An “information technology security incident” at Sonder Holdings has resulted in unauthorized access to one of the company’s systems that included certain guest records.
On Nov. 14, Sonder learned of unauthorized access to one of its systems that included certain guest records. The company took steps to contain the event, including making sure that the unauthorized individual no longer had access to Sonder systems, verifying that operations were not affected and investigating the scope and impact of the incident. The company also engaged security and forensic specialists to assist in its investigation and response to the incident.

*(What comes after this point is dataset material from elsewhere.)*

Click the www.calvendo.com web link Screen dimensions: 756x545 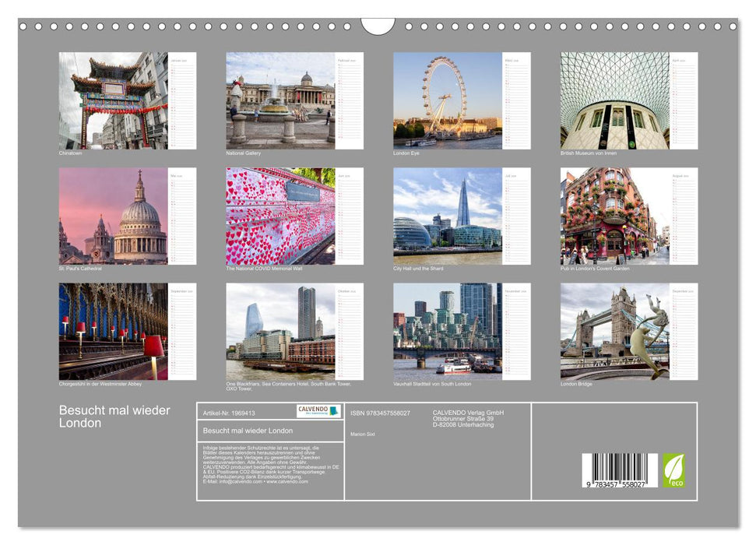(x=285, y=482)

Sonder believes that guest records created before Oct. 1, 2021, were involved in this incident. Some combination of the following guest information has been accessed:
- Sonder.com username and encrypted password
- Full name, phone number, date of birth, address, email address
- Certain guest transaction receipts, including the last 4 digits of credit card numbers and transaction amounts
- Dates booked for stays at a Sonder property
Additionally, Sonder believes that copies of government-issued identification such as driver’s licenses or passports may have been accessed for a limited number of guest records.
In a statement, the company said its business remains “fully operational” and the investigation into the incident remains ongoing. Sonder is notifying the appropriate regulatory bodies and has contacted law enforcement. Sonder also has launched a dedicated page for guests who have questions and will be notifying and making services available to guests whose information was involved, such as credit monitoring, identity protection or WebWatcher services, which includes monitoring of internet sites where personal information may be shared and generates an alert to the guest if evidence of their personal information is found.